**EXERCISE INSTRUCTIONS**
(1) Please answer these questions about the text on R file paths:
(a) In an RStudio project, which directory serves as the working directory for lines sent to the console?
(b) In which directory does the text say you'll save an RMarkdown document?
(c) From the perspective of knitr, what is the base directory?
(2) Pick up the text on R file paths where it stops and write the next few sentences.

**TEXT SEGMENT**
** Begin **

Here is Your Data

It’s a common situation: you want to code and debug in R *and* leverage RMarkdown for a presentation or document.

The challenge: file paths.

Executing code in the console and from within a saved RMarkdown document typically requires distinct file paths to locate data files.

While you’re writing your code and debugging, you’ve probably got your source code open and are sending lines of code to the console to be evaluated. The code is evaluated with respect to the current working directory. In an RStudio project, that will be the top directory level of your project.

In a typical project, you’ll have several subdirectories:

- project
    - data
    - data-raw
    - output
    - R

So, a casual reference to the data directory might look like this:

read.csv("data/mtcars.csv")    # to execute in the console

If you write an RMarkdown document, you’ll save that in your R directory. While you’re debugging code, you’ll be sending lines of code to the console for evaluation, as above. So, the project’s top level directory is used as a starting point.

However, when you knit the document (or spin, or compose notebook… any of the aliases to knitr::knit() and associated functions), the document is evaluated in its own environment. From the perspective of knitr, the base directory is the directory in which you saved the .R, .md, or .Rmd document. Assuming you saved your RMarkdown script in R/, then knitting that document with the same code as above

read.csv("data/mtcars.csv")

** End **

**RECORDED DATA**
** Begin **

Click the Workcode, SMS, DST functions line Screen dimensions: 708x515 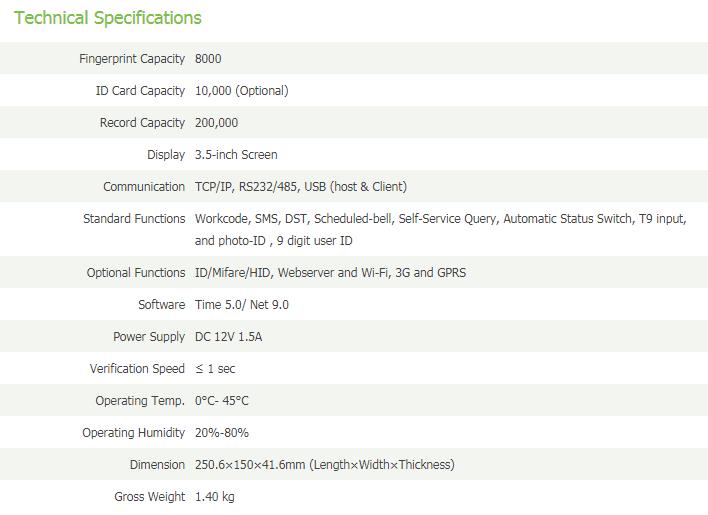tap(441, 219)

** End **

**EXERCISE RESULTS**
(1)
(a) The top directory level of the project.
(b) The R directory.
(c) The directory in which you saved the .R, .md, or .Rmd document.

(2)
looks for R/data/mtcars.csv within your project directory, which doesn’t exist.

The common, but not optimal, solution is to tell the knitted document to look up one directory level before looking for the data directory:

read.csv("../data/mtcars.csv") # to knit

.. is geek-speak for “parent directory” AKA “up one directory level”. If you needed to look up two levels, you would refer to ../../data/mtcars.csv

That’s great for knitting, but when you want to debug your code interactively in the console, you have to remove the ../ portion again. What a mess!

The here package addresses this issue. here provides a function, called here(), that returns a file path based on where your project’s top level directory is. So, when you evaluate the following line in the console

read.csv(here::here("data", "mtcars.csv"))

here looks for an .Rproj file or other indicators of where your current project is located and constructs a file path to that top level directory, plus a data subdirectory, plus a file named mtcars.csv in that directory:

[1] "/Users/wdoane/Documents/Repositories/example_project/data/mtcars.csv"

Equivalently, you could first library() or require() here:

library(here)
 
dir.create(here("data"))
write.csv(mtcars, here("data", "mtcars.csv"))
read.csv(here("data", "mtcars.csv"))

To install the current release version of the here package

install.packages("here")

or to install the development version

devtools::install_github("r-lib/here")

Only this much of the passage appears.